Ahmadinedschad auf Libanon-Besuch:Fähnchen für Mahmud, den Mäzen

Israelische Bomben verwandelten den Südlibanon 2006 in eine Trümmerlandschaft. Iran hat den Wiederaufbau finanziert. Viele Libanesen werden den iranischen Präsidenten bei seinem Besuch als Held feiern.

Tomas Avenarius, Beirut

Ali lehnt vor seinem Laden an der Hauswand. Im Schaufenster reihen sich Handtaschen und Geldbörsen von Hermès und Louis Vuitton. Alles sehr preiswert angeboten, alles in China sehr billig gefälscht.

Iranischer Präident besucht Libanon

Vorbereitungen für den Besuch aus Iran: Viele Libanesen sehen im umstrittenen iranischen Präsidenten Mahmud Ahmadinedschad einen Freund und Unterstützer ihres Landes.

(Foto: dpa)

Der libanesische Geschäftsmann schaut versonnen auf den fußballfeldgroßen Platz gegenüber: Dort wird eine Tribüne errichtet, ragen Hunderte Stapel mit Plastikstühlen auf. An den Hauswänden rund um den Rahije-Platz im Süden Beiruts wellen sich auch ein paar riesige Plakate im Nachmittagswind. Sie zeigen die silberbärtig-väterlichen Gesichter der iranischen Revolutions-Ayatollahs Khomeini und Khamenei.
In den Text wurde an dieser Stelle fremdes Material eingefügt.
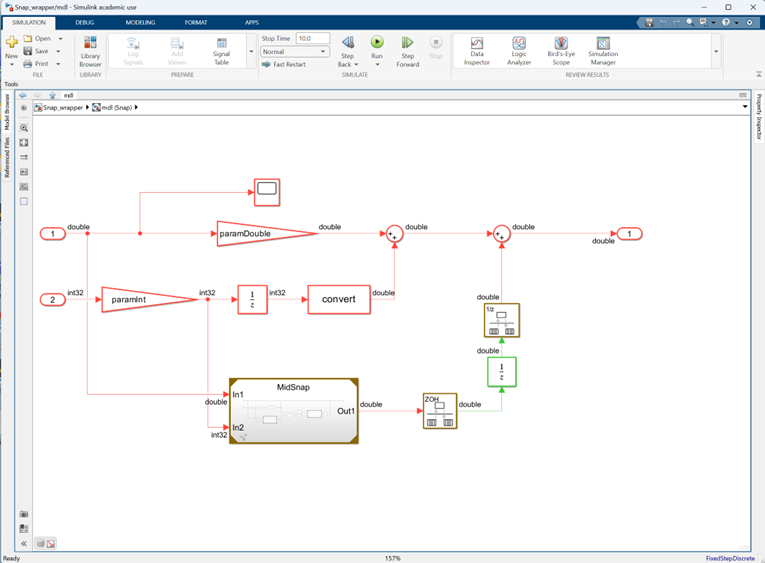Click the Step Back icon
Daneben strahlt das ohnehin immer strahlende Antlitz des iranischen Präsidenten Mahmud Ahmadinedschad: Der Mann, der mit seinem merkwürdigen, jugendlich-provokanten Lächeln und seinen noch weit provokanteren Reden im Westen und vor allem in Israel zum meistehassten Nahost-Politiker geworden ist und gern auch als "der Irre aus Teheran" abgetan wird.

Der 36-jährige Libanese Ali sagt: "Wir alle werden Präsident Ahmadinedschad unseren übergroßen Dank zeigen, wenn er hierher zu uns in die Dachije kommt."
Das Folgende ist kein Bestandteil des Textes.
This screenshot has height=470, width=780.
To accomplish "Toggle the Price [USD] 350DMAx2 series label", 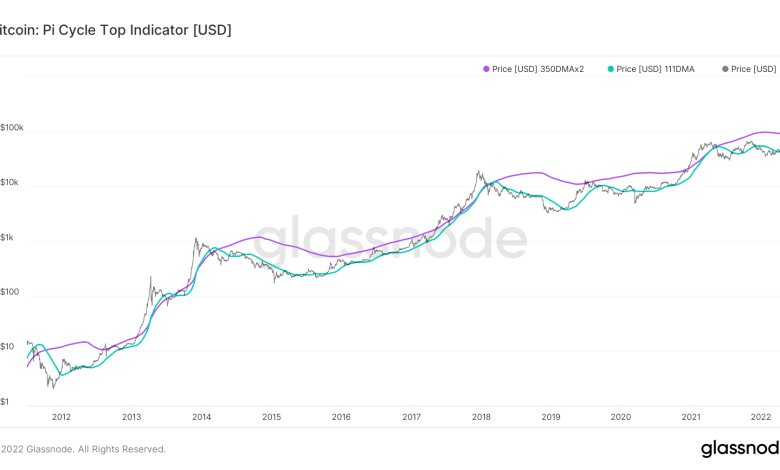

Ali erklärt, warum er den Iraner für einen großen Staatsmann hält: "Die USA haben den Israelis die Raketen und Bomben geliefert, mit denen deren Flugzeuge unsere Häuser zerstört haben. Iran und Ahmadinedschad haben uns das Geld geschickt, mit dem wir sie wieder aufbauen konnten."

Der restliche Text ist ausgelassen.